● **Exercise description**: Copy the lines below word for word, from the line containing "The width and height of the screenshot is (1000, 714)." through the line containing "pyautogui.click(x=174, y=441)", inclusive.
**** Extracted entries
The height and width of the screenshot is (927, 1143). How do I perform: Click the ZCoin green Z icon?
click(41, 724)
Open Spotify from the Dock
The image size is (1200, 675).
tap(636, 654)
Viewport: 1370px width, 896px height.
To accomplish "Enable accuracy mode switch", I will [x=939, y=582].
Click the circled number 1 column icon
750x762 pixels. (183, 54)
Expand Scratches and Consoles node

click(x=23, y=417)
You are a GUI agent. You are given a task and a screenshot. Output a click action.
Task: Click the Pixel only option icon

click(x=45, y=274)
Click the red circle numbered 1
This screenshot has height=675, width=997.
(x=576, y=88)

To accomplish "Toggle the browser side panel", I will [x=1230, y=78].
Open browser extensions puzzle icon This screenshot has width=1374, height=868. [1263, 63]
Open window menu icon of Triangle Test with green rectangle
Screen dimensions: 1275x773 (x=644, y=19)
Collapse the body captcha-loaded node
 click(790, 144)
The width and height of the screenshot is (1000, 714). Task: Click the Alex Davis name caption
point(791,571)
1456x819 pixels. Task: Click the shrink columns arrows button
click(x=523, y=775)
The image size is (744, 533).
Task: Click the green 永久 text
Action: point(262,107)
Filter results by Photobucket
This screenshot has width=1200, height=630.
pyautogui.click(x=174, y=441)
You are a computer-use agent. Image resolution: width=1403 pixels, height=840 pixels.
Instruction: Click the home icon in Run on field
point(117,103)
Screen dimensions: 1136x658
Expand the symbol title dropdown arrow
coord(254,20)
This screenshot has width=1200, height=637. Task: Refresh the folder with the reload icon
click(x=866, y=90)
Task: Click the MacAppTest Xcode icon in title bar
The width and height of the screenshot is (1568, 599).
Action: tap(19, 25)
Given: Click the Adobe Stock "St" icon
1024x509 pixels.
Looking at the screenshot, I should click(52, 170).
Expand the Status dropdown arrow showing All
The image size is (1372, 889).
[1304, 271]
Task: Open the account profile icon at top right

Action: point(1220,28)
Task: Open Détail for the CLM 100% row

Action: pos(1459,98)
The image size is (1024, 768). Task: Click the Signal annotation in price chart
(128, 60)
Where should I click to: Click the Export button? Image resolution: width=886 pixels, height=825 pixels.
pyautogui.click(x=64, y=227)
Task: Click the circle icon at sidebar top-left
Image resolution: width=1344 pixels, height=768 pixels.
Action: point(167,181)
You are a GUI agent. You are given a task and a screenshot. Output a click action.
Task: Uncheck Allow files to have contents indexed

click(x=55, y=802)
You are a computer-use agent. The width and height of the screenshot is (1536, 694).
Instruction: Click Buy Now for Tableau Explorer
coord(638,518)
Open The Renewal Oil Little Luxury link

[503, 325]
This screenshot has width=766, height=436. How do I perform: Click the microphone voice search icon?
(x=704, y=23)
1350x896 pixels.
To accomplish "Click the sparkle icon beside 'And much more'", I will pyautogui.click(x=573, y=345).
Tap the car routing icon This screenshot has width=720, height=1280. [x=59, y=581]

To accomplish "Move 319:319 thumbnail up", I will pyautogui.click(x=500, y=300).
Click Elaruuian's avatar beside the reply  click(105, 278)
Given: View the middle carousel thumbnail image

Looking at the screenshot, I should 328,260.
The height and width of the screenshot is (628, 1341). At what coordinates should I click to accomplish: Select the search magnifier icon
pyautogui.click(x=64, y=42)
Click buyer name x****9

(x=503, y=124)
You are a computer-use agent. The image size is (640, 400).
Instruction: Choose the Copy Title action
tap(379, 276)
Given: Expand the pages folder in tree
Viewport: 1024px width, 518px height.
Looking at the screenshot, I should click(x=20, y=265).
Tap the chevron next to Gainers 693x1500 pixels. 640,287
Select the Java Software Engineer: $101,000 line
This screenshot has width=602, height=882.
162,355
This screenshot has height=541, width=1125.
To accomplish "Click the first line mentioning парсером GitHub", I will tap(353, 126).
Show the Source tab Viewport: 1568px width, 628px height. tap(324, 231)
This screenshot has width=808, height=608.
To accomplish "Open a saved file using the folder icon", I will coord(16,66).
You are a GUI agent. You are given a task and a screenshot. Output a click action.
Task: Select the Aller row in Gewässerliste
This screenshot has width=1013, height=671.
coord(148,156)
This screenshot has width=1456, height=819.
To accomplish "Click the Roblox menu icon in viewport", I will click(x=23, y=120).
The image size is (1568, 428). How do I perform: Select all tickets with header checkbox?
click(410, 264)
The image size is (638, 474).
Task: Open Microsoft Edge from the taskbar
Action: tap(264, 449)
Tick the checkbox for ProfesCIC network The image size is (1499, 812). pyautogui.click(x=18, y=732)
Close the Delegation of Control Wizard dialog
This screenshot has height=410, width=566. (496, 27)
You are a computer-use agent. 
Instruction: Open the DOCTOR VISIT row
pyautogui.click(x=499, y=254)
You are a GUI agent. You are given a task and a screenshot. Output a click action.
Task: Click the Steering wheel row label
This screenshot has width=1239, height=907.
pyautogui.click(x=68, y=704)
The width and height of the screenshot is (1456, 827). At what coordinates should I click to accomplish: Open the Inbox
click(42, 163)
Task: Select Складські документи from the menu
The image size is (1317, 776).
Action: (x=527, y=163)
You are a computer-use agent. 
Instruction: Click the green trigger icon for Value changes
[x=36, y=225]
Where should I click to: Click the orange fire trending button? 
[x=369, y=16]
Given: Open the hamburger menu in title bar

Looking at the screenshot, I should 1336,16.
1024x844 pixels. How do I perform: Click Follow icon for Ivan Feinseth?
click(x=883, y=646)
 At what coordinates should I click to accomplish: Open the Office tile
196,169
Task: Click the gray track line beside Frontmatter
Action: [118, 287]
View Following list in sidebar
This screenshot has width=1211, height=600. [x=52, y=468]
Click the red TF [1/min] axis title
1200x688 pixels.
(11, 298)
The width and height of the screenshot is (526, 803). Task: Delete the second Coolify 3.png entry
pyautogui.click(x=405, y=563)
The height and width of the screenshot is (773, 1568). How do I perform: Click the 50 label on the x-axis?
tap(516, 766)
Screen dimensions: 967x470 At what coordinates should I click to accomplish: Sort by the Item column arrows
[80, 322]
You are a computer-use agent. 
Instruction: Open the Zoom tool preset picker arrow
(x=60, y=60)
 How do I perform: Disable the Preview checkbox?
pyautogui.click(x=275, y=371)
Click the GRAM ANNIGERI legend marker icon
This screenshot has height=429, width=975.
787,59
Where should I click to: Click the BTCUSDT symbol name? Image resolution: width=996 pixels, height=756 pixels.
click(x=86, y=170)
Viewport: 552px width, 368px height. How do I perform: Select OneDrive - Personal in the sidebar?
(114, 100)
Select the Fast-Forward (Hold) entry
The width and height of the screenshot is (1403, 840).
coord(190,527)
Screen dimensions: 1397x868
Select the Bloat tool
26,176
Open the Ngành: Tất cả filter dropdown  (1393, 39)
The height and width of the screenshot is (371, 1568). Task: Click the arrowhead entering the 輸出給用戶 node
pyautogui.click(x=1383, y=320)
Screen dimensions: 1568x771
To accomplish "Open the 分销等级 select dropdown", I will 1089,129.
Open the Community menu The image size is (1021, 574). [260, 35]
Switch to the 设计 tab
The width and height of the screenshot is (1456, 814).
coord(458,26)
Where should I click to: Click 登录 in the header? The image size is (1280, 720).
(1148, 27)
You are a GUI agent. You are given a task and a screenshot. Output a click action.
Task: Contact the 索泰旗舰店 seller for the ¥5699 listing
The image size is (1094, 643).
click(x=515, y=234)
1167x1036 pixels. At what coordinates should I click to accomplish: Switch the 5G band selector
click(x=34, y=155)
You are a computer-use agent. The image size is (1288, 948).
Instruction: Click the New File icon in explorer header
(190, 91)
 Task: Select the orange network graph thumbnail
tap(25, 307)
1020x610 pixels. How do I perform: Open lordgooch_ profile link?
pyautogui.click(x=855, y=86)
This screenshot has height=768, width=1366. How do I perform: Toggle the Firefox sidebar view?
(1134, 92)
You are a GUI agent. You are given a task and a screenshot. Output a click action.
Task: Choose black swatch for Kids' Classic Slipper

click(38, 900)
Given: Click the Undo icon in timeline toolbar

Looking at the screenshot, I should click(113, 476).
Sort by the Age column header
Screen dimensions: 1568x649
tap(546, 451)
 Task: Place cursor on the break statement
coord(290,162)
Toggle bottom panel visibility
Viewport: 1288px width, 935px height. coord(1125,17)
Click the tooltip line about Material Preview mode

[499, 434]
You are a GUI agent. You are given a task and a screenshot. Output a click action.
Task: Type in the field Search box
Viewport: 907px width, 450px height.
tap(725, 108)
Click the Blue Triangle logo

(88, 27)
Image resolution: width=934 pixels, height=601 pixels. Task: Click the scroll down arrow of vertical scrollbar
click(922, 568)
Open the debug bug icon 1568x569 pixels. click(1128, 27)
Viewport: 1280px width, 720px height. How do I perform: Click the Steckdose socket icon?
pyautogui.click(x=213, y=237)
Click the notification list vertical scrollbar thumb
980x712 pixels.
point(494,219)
********
● **Exercise response**:
The width and height of the screenshot is (1000, 714). Task: Click the Alex Davis name caption
point(791,571)
1456x819 pixels. Task: Click the shrink columns arrows button
click(x=523, y=775)
The image size is (744, 533).
Task: Click the green 永久 text
Action: point(262,107)
Filter results by Photobucket
This screenshot has width=1200, height=630.
pyautogui.click(x=174, y=441)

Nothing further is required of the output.